Am 3. November 2019 finden in allen Kirchengemeinden in unserer Landeskirche wieder Wahlen zu den Gemeindekirchenräten statt.

Was ist der Gemeindekirchenrat?

Der Gemeindekirchenrat ist das demokratisch gewählte Leitungsgremi-um der Kirchengemeinde. Er sorgt dafür, dass die Kirchengemeinde ihre Aufgaben wahrnimmt

Wer wählt den Gemeindekirchenrat?

Alle Gemeindemitglieder einer Kirchengemeinde sind zur Wahl ihrer Ältesten aufgerufen. Auf Beschluss der Landessynode im Frühjahr 2018 dürfen Jugendliche ab 14 Jahren wählen.

Was sind die Aufgaben des Gemeindekirchenrates im Einzelnen?

Zu den Aufgaben gehören

  • die Förderung der Gemeindegruppen sowie das Zusammenkommen der Gemeinde,
  • die Verantwortung für die schriftgemäße Verkündigung des Evangeliums in Gottesdiensten und Andachten gemeinsam mit der Pfarrperson,
  • die Sorge für ein gedeihliches Miteinander der Haupt- und Ehrenamtlichen Mitarbeitenden,
  • die Bewahrung der kirchlichen Gebäude,
  • die Finanzplanung und Vermögensverwaltung.

Wie setzt sich der Gemeindekirchenrat zusammen?

Der Gemeindekirchenrat einer Kirchengemeinde besteht aus einer festgelegten Anzahl von Mitgliedern, den sogenannten „Ältesten“ sowie der Pfarrperson bzw. den Pfarrpersonen. Die Ältesten werden von den Gemeindemitgliedern für sechs Jahre gewählt und arbeiten ehrenamtlich. Ab 16 Jahren kann sich ein Gemeindemitglied zur Wahl aufstellen lassen.

Jeder Gemeindekirchenrat wählt aus seiner Mitte jemanden für den Vorsitz sowie eine Stellvertretung. Es gibt Ersatzälteste als Stellvertreter. Daneben gehört dem Gemeindekirchenrat die/der Vorsitzende des Gemeindebeirates mit beratender Stimme an. Im Gemeindekirchenrat zeigt sich: Demokratisch gestalten wir Kirche vor Ort.

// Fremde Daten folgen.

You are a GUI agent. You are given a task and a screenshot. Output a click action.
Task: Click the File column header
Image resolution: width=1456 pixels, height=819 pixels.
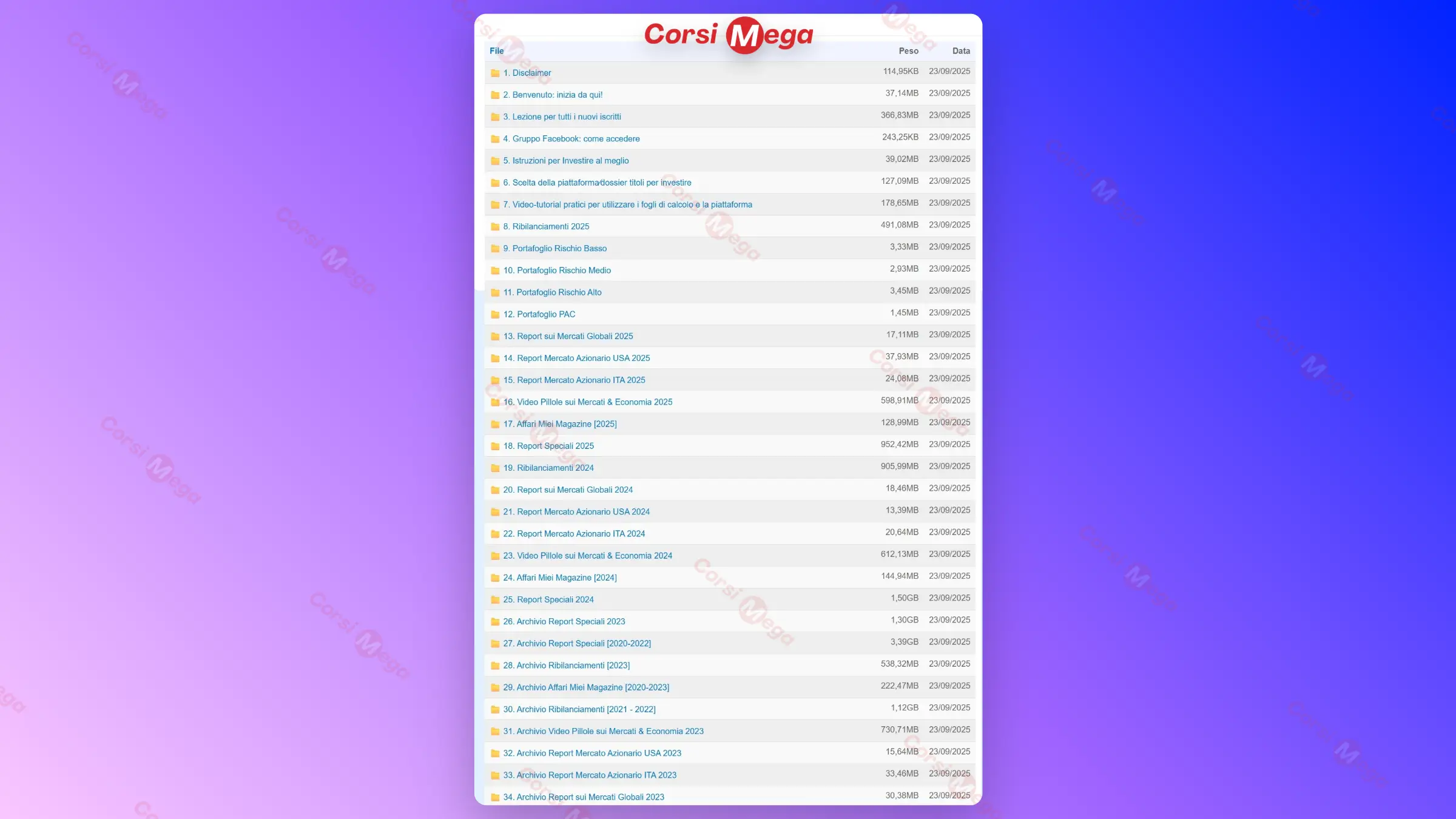point(496,51)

Wie oft tagt der Gemeindekirchenrat?

Der Gemeindekirchenrat tagt in der Regel einmal im Monat. Zudem gibt es gemeinsame Sitzungen mit dem Gemeindebeirat. Wer Mitglied im Gemeindekirchenrat ist, arbeitet – je nach eigenen Fähigkeiten und Interessen – in thematischen Ausschüssen mit, z.B. für Bauunterhaltung, Kita, Finanzen, Friedhof, Personal.

Was sind die Voraussetzungen zur Mitarbeit im Gemeindekirchenrat?

  • Interesse am Wohlergehen der eigenen Kirchengemeinde.
  • Teamfähigkeit: mit anderen arbeiten, diskutieren und nach Lösungen suchen.
  • Neugier auf das Kennenlernen kirchlicher und demokratischer Strukturen.
  • Sachverstand: eigene Fähigkeiten und Kompetenzen einbringen.
  • Lust auf Verantwortung.
  • Einsatzbereitschaft: sei es das Gemeindefest oder die Finanzplanung.